Ron Winkler ist Jahrgang 1973. Er studierte Germanistik und Geschichte in Jena, sein erster Lyrikband "vereinzelt Passanten" erschien 2004 bei kookbooks. Ein Jahr darauf wurde ihm der Leonce- und- Lena-Preis der Stadt Darmstadt mit der Begründung verliehen, Winkler würde es verstehen, das Naturgedicht "als Referenz eines modernen Lebensgefühl nutzbar" zu machen. Auch sein neues Buch schlägt bereits im Titel jene Klaviatur an, die zur Klangsystematik seiner Gedichte verführt. Zwischen dem kalkuliert wirkenden Wortpaar "fragmentierte Gewässer" und dem Wort Regen, der "das fragmentierte Gewässer als Erscheinung zwischen den Adjektiven leicht und stürmisch" erzeugt, deutet sich Winklers poetische Energie und poetologische Ausrichtung an. Der Buchtitel und das Gedicht "Der Sachverhalt Regen" lassen eine Referenz an den österreichischen Sprachphilosophen Ludwig Wittgenstein (1889-1951) erkennen, dem der Sachverhalt beim Beschreiben von Wirklichkeit ein zentraler Terminus war. Und so fühlt man sich bei Winklers Gedichten mehrfach an Wittgensteins "Tractatus logico philosophicus" erinnert, denn das Er-schauen von Welt läuft über Bilder, die – ausgehend von wahrgenommenen Sachverhalten – als Sprache manifestiert werden. Dort hakt sich Winkler ein und tänzelt mit unglaublicher Vitalität und kesser Eleganz angenehm unakademisch auf sprachlichphilosophischem Parkett. Bei dieser "Dance fiction" werden Pappeln am Horizont zum "Irokesengestrüpp" oder Wolken als "im Prinzip nichts" deklassiert, um eine Zeile später schon als "das gekonnt einfache Abbild einer Nässe" von signifikanter Bedeutung zu sein.

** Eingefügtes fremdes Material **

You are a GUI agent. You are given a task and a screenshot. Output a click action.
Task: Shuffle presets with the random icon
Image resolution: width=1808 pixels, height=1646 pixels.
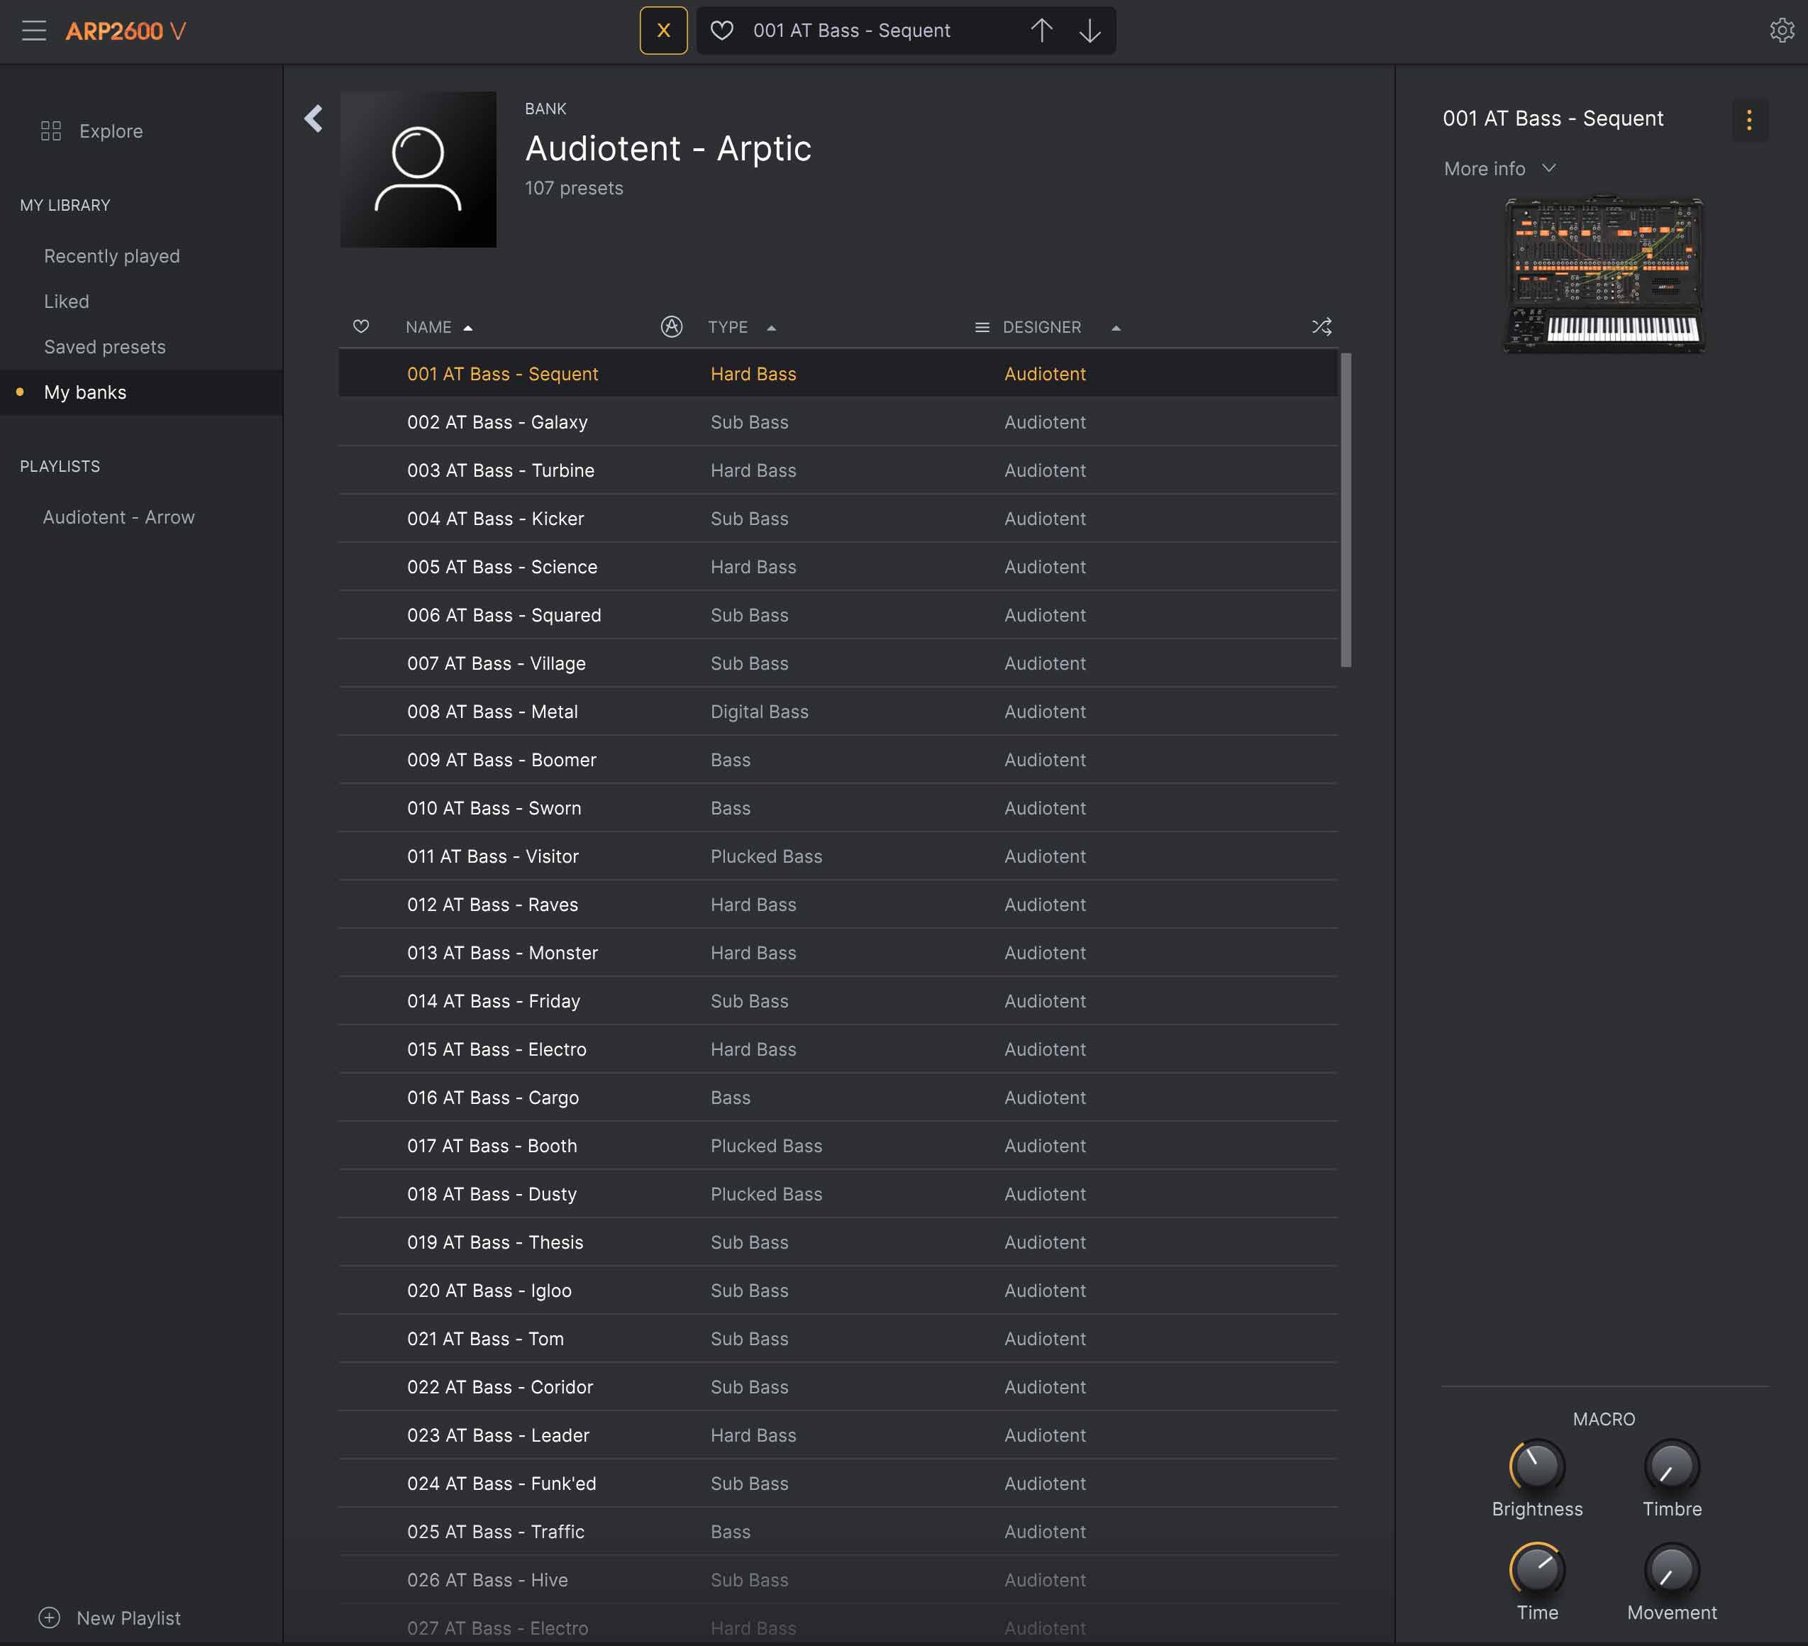pyautogui.click(x=1321, y=327)

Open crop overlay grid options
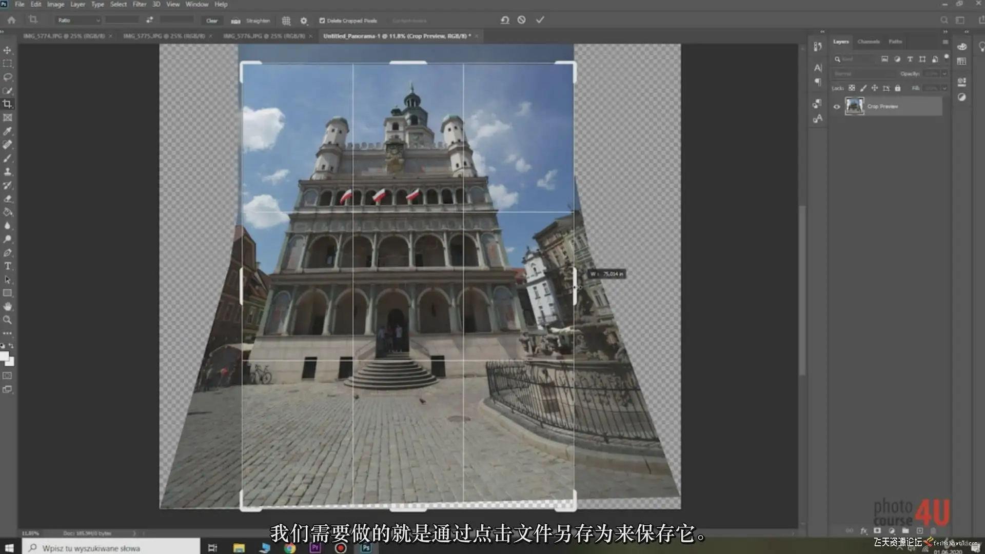point(286,21)
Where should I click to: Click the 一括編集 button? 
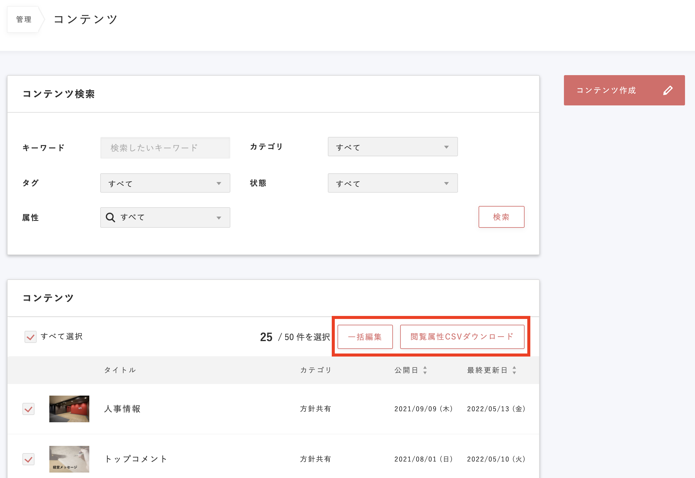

Neben seinen lustvoll-voyeuristischen Streifzügen durch die leise Geräuschkulisse der "Osmose", ironisch flankiert von einer "Lärmgruppe der Frösche", verschafft die Lektüre immer wieder nasse Füße, die eine verdammt kritische Erdung signalisieren. Ob als "Diagnostischer Seeaufenthalt", wo ein "flüchtiger Blick auf das Wasser genügt" oder als "Telegramm von einer See", in dem das Wasser "eher signifikant" erscheint – im Element Wasser spiegeln sich die Beobachtungen des Lyriker. Wenn dann noch zwei Strandkiefern um "die ästhetische Neigung" ringen, ist jener Moment gekommen, wo die Kritikerin ihr Tun beendet und sich vor der so genannten Natur und ihren Elementen in Sicherheit bringt.

Rezensiert von Carola Wiemers

Ron Winkler: "Fragmentierte Gewässer".